$\frac{(10^4+324)(22^4+324)\cdots(58^4+324)}{(4^4+324)(16^4+324) \cdots (52^4+324)}$ 
From AIME 1987, compute $$\frac{(10^4+324)(22^4+324)\cdots (58^4+324)}{(4^4+324)(16^4+324) \cdots (52^4+324)}$$

So basically the way used to solve this is by Sophie Germain's Identity which is $a^4+4b^4=(a^2+2b^2-2ab)(a^2+2b^2+2ab)$
My question is , how is possible a student to solve this question without knowing this identity? Is there another way to solve this?
 A: Noticing that $x^4+324=0$ implies $x=-3\pm3i$ and $x=3\pm 3i$ each root corresponds to one factor. Now lets try to generalize our problem with placing $x$ instead of $7$.

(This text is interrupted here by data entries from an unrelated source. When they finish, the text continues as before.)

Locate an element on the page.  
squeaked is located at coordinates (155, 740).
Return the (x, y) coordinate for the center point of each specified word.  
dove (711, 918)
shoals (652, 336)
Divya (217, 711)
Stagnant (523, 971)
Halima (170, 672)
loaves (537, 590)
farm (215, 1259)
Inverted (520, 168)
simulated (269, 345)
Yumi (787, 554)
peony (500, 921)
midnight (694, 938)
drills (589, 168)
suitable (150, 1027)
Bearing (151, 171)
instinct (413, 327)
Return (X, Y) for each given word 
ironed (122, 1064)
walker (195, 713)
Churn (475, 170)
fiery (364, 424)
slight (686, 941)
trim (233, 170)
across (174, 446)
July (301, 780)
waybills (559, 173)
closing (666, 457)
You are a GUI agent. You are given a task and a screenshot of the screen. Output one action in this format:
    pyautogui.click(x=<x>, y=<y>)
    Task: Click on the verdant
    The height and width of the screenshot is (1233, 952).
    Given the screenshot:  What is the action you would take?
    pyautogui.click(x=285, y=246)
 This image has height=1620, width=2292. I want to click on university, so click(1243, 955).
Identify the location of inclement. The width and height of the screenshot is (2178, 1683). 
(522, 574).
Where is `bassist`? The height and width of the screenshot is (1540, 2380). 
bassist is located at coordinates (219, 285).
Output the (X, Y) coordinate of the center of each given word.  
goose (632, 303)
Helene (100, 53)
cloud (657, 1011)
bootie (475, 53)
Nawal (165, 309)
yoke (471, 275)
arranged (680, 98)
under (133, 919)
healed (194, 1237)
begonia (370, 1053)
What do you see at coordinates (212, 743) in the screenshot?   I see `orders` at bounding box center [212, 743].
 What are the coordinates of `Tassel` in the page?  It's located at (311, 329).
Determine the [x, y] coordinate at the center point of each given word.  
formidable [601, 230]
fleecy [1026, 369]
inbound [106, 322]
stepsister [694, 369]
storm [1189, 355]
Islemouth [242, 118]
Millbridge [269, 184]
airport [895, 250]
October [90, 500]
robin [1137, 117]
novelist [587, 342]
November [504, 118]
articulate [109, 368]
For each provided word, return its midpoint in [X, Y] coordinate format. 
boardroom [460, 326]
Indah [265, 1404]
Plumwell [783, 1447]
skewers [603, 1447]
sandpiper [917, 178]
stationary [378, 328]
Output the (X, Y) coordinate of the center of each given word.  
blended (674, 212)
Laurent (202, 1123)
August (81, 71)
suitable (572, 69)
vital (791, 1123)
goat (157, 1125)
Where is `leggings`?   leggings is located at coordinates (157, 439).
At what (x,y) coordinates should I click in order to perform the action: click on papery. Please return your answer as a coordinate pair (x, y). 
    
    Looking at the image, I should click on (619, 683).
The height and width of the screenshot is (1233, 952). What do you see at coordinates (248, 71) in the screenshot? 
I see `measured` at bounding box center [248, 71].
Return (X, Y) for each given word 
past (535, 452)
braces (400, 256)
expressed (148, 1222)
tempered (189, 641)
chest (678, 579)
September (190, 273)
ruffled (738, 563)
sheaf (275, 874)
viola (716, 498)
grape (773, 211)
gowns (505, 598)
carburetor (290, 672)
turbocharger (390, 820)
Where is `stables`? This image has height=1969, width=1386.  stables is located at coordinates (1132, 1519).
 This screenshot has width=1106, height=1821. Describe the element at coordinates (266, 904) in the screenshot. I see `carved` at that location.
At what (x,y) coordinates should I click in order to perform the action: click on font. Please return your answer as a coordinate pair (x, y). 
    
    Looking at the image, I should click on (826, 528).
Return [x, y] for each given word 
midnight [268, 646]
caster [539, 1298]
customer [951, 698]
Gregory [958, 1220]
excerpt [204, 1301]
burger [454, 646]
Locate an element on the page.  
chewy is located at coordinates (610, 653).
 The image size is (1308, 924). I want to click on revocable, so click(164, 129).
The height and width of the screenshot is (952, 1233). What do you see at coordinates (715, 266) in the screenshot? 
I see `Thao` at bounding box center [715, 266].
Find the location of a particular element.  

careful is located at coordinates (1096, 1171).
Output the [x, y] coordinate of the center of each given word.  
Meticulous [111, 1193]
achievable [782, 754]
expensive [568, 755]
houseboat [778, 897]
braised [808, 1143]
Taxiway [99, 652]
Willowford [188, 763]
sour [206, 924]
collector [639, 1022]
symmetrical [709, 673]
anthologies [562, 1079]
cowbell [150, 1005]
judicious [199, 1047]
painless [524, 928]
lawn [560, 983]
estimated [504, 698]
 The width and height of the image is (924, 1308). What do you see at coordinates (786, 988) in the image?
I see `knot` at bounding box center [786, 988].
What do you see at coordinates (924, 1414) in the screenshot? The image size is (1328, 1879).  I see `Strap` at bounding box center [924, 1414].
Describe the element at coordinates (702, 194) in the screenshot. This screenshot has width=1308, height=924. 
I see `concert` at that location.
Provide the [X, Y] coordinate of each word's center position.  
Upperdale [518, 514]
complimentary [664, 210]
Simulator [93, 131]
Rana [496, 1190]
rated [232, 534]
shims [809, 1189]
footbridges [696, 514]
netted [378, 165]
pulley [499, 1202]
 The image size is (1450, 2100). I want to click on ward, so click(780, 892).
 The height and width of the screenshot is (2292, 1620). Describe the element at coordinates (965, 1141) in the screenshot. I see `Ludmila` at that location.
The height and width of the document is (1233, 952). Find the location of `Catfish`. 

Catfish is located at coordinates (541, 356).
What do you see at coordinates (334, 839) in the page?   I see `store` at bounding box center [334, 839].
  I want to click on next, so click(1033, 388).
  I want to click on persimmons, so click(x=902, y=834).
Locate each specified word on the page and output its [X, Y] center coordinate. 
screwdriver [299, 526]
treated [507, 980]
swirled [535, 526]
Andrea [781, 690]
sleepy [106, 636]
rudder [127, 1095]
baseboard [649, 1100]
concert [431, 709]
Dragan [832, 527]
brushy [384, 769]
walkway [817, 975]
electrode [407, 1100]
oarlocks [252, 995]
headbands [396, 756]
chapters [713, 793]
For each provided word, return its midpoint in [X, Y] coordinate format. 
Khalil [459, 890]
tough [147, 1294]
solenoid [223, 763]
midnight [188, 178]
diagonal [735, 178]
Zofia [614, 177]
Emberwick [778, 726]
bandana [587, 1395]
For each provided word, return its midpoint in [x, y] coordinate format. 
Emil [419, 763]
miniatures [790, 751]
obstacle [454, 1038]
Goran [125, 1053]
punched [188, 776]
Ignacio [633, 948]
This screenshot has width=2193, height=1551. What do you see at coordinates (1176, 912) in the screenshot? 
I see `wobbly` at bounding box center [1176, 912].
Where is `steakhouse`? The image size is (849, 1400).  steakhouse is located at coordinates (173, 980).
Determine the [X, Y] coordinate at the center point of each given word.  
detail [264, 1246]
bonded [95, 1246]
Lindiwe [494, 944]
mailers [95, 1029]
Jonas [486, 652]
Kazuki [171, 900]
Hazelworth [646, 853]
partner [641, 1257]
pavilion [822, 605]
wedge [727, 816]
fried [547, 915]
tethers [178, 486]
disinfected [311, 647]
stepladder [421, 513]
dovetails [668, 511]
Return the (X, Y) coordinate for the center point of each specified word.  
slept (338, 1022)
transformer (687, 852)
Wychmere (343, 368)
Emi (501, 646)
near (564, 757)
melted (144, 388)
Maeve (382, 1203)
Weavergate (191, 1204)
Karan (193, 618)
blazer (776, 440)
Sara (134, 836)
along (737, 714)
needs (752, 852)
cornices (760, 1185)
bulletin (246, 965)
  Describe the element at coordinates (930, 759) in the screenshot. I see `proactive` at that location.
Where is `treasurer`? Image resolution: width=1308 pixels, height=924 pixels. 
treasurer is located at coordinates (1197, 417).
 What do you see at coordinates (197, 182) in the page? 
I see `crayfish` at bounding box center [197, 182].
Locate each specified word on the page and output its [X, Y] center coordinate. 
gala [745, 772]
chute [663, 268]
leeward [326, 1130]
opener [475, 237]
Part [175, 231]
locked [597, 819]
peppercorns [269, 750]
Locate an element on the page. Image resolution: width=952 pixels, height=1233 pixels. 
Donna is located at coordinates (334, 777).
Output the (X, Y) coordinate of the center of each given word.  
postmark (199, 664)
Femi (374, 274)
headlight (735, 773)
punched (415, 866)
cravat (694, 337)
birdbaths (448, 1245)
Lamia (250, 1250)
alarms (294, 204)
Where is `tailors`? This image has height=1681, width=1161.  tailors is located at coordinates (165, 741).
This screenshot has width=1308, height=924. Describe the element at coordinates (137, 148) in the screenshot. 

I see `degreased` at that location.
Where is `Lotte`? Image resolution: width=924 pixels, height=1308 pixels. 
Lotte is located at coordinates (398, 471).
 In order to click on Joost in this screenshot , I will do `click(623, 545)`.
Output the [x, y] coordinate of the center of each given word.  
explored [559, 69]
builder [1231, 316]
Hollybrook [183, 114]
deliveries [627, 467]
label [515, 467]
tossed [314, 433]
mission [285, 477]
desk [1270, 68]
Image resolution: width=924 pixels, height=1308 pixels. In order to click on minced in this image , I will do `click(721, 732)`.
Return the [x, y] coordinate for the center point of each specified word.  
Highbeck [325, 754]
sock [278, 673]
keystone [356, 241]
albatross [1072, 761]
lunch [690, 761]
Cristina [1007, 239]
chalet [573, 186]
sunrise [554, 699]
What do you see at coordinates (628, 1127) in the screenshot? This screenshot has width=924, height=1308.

$$\frac{((x+3)^4+324)((x+15)^4+324)((x+27)^4+324)((x+39)^4+324)((x+51)^4+324)}{((x-3)^4+324)((x+9)^4+324)((x+21)^4+324)((x+33)^4+324)((x+45)^4+324)}$$
Now notice that for $(x+3)^4+324=0$ the roots are $$x+3=-3\pm3i\\x=-6\pm3i$$ and $$x+3=3\pm 3i\\x=\pm3i$$
In general the roots of $(x+3+12k)^4+324=0$ are $$x=-6-12k\pm 3i$$ and $$x=-12k\pm 3i$$
And the roots of $(x-3+12k)^4+324=0$
$$x=-12k\pm 3i\\x=6-12k\pm3i$$
You can see that almost all the factors of numerator and denominator are the same except for the factors that correspond to the roots $-54\pm3i$ in the numerator and to roots $6\pm 3i$ in the denominator.so we are left with
$$\frac{(x+54-3i)(x+54+3i)}{(x-6-3i)(x-6+3i)}=\frac{(x+54)^2+9}{(x-6)^2+9}$$
For $x=7$ we get
$$\frac{61^2+9}{10}=\frac{(60+1)^2+9}{10}=\frac{3600+121+9}{10}=373$$
A: (Without using Sophie Germain's identity, per OP's request.)
The given expression is $\,f(7, 5)\,$ where $\,\displaystyle
f(x, n) = \prod_{k=0}^{n-1} \frac{(x+12k+3)^4+324}{(x+12k-3)^4+324}\,$.
Taking each term in turn, let $\,y=x+12k\,$ then the fraction can be written as $\,\displaystyle\frac{(y+3)^4+324}{(y-3)^4+324}\,$. Looking to simplify the fraction, it turns out that $\,\gcd\left((y+3)^4+324, (y-3)^4+324\right)=y^2+9\,$ (n.b. by polynomial Euclidean algorithm, not using any Sophie Germain's insight). After canceling out the common factor of $\,y^2+9\,$, the term becomes:
$$\require{cancel}
\displaystyle\frac{(y+3)^4+324}{(y-3)^4+324} = \displaystyle\frac{\cancel{(y^2+9)}(y^2+12y+45)}{\cancel{(y^2+9)}(y^2-12y+45)}=\frac{(y+6)^2+9}{(y-6)^2+9}=\frac{\big(x+12k+6\big)^2+9}{\big(x+12(k-1)+6\big)^2+9}
$$
It follows that the product telescopes nicely:
$$
\prod_{k=0}^{n-1} \frac{\big(x+12k+6\big)^2+9}{\big(x+12(k-1)+6\big)^2+9} \;=\; \frac{\big(x+12(n-1)+6\big)^2+9}{\big(x+12(0-1)+6\big)^2+9} \;=\; \frac{(x+12n-6)^2+9}{(x-6)^2+9}
$$
So in the end $\,\displaystyle f(7,5) = \frac{(7+5 \cdot 12 - 6)^2+9}{(7-6)^2+9} = \frac{61^2+9}{10}=\frac{3721+9}{10}=373\,$.